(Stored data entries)
* * *

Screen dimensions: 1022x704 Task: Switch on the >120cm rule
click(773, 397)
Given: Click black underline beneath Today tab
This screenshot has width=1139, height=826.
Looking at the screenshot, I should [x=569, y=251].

* * *

§ WHAT THE TASK ASKS
Copy out every entry again, exactly as it was given.

§ SOLUTION FOR THIS EXERCISE
Screen dimensions: 1022x704 Task: Switch on the >120cm rule
click(773, 397)
Given: Click black underline beneath Today tab
This screenshot has width=1139, height=826.
Looking at the screenshot, I should [x=569, y=251].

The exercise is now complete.